Extracted data entries:
-------

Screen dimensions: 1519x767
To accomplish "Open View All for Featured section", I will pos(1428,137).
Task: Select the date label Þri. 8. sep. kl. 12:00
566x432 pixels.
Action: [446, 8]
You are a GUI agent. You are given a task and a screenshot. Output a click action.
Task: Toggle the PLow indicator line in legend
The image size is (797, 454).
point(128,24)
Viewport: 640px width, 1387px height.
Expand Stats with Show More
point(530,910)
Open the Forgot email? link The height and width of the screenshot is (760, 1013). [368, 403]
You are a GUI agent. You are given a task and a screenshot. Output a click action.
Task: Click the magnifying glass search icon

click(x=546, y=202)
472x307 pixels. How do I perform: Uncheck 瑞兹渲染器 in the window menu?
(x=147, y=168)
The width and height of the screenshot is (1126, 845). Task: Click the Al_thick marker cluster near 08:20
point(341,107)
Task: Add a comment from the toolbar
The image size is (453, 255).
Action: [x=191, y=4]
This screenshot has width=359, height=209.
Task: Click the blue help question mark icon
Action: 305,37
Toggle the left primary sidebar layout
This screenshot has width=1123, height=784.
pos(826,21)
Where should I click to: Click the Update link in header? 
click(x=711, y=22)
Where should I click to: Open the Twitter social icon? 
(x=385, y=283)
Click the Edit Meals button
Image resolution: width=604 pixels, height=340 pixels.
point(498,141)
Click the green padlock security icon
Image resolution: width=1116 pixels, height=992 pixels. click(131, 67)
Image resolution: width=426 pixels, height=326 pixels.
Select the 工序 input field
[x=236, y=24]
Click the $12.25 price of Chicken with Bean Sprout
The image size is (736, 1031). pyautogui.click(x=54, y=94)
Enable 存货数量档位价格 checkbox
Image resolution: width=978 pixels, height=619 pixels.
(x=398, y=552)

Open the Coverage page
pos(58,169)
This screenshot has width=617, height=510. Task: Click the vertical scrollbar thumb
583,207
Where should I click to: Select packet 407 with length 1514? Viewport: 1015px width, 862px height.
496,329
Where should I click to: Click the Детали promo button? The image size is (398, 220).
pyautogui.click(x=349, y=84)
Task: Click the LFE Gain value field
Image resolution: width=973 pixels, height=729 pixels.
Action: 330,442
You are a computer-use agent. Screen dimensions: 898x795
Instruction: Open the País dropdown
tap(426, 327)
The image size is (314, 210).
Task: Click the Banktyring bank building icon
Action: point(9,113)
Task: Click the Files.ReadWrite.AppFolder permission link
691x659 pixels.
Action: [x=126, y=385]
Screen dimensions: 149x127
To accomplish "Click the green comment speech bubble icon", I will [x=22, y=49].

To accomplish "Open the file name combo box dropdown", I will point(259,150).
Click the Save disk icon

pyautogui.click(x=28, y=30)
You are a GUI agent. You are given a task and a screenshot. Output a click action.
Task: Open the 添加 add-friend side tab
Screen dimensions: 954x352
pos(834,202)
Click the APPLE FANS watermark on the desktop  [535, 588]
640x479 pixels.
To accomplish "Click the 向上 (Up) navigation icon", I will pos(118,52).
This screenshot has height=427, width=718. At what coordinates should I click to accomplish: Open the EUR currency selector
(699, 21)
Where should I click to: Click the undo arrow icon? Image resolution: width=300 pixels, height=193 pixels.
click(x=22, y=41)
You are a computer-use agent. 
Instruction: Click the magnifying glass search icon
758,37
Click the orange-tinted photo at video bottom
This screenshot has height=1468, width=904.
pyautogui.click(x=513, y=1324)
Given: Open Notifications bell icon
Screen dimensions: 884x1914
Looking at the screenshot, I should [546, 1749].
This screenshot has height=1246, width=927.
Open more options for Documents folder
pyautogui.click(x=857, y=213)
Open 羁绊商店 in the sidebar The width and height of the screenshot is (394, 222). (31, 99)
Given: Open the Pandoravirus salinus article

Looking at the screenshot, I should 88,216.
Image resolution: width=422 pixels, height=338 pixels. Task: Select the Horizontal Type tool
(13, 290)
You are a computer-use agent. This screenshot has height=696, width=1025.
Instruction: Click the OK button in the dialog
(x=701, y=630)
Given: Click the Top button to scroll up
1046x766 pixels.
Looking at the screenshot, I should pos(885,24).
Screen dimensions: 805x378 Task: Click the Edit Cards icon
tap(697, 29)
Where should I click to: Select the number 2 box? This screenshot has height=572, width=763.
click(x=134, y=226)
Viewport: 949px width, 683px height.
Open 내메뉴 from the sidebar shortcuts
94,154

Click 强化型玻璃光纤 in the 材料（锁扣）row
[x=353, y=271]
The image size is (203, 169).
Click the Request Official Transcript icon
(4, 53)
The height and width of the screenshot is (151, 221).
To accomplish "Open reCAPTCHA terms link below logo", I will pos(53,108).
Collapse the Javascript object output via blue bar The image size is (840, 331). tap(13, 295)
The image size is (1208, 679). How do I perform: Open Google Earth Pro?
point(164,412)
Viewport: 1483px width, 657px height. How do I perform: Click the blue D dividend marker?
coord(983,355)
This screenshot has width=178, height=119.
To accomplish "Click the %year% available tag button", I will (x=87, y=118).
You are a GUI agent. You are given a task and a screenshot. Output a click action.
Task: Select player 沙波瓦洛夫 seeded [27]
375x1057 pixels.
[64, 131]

-------

Required work: Your task is to copy every line in the entries that holds the string "will".

Solution:
To accomplish "Open View All for Featured section", I will pos(1428,137).
To accomplish "Click the green comment speech bubble icon", I will [x=22, y=49].
To accomplish "Open the file name combo box dropdown", I will point(259,150).
To accomplish "Click the 向上 (Up) navigation icon", I will pos(118,52).
To accomplish "Open reCAPTCHA terms link below logo", I will pos(53,108).
To accomplish "Click the %year% available tag button", I will (x=87, y=118).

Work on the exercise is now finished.